Searching in Malcat

As an hexadecimal editor, Malcat encourages you to explore files, and searching for patterns is a big part of exploration. Malcat allows to search for several types of items, in both the current file and in a set of local files.

Searching in current file

You can initiate a search inside the current file at any time in Malcat using either the keyboard shortcut Ctrl+F or menus. After a very short time, search results will be listed under the Search results entry of the data tab (left panel). Malcat will also jump to the first result and change the current view if need.

The total number of matches will reported in the status bar. If you are inside either the Hexadecimal view or the Structure/text view, matching patterns will be highlighted, provided you have the matching highlight enabled (cf. Highlighting). To navigate through all search hits, you can use the following shortcuts:

Shortcut

Action

Ctrl+N

Goto next search result

Ctrl+Shift+N

Goto previous search result

Ctrl+F

Start a new search

We list below all the ways you can initiate a search under Malcat.

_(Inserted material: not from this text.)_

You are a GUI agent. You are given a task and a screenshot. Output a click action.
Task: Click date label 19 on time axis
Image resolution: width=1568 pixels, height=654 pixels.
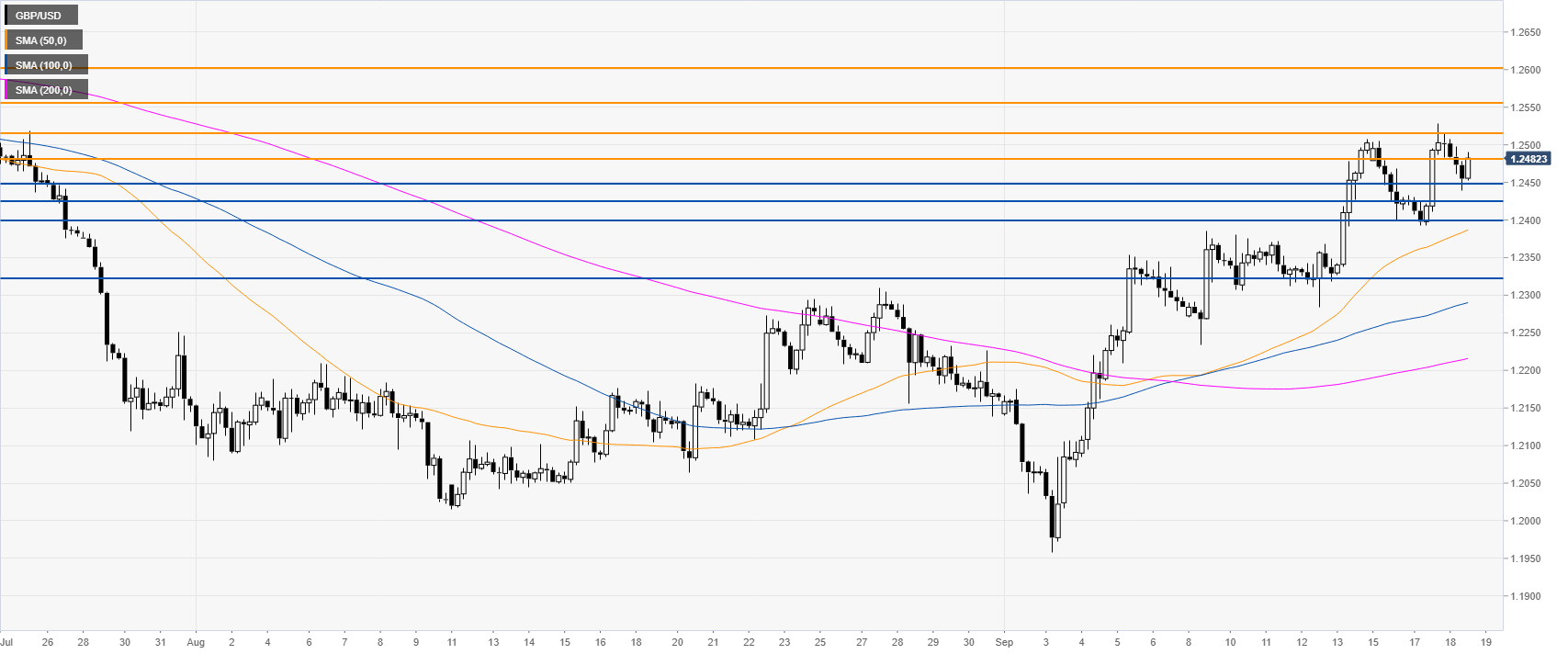(1486, 642)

Searching for selected bytes

Sometimes, you stumble on an interesting pattern and you just want to find more of the same. This is really easy: after Selecting what you want to search, just use the selection context menu: RightClick ‣ Search in current file. The selected pattern will be immediately searched across the current file.

../_images/search1.png

Searching for all occurences of the selected pattern inside the current file

Note that Excluding bytes from selection works: excluded bytes will be replaced by wild cards in the search pattern.

Searching for arbitrary bytes

If you open the search dialog (Ctrl+F) and chose Raw bytes, you will be able to search for an arbitrary byte sequence inside the current file. In the text box, you have to enter bytes in their hexadecimal representation. You can wild card any number of nibbles using the symbol ?. Hit OK and you’re good to go.

../_images/find_bytes.png

Searching for a bytes sequence

Searching for text

In the same vein, you can search for any characters sequence by choosing the Text category of the search dialog. The text mode displays additional options:

  • Ascii string: search for the ascii representation of the given text

  • Utf8 string: search for the utf-8 representation of the given text

  • Utf16 string: search for the utf-16le representation of the given text

  • Case sensitive: Search is case sensitive

  • Only referenced strings: Search hits which have no incoming references are discarded

Note that you may enter unicode characters in the search field, just make sure to uncheck Ascii string in this case.

../_images/find_text.png

Searching for text using Malcat

Searching for numbers

The search dialog also has a number search tab. There you can enter any number you are looking for, and select the number encoding options: endianeness, width, etc.

../_images/find_number.png

Looking for numbers

Searching for regular expression

Malcat makes heavy use of the PCRE2 regular expression engine internally. If you chose the Regular expression tab in the search dialog, you may enter a PCRE2 pattern to look for, as well as as a few options. Note that your regular expressions will be compiled using PCRE2’s just-in-time compiler for extra performances!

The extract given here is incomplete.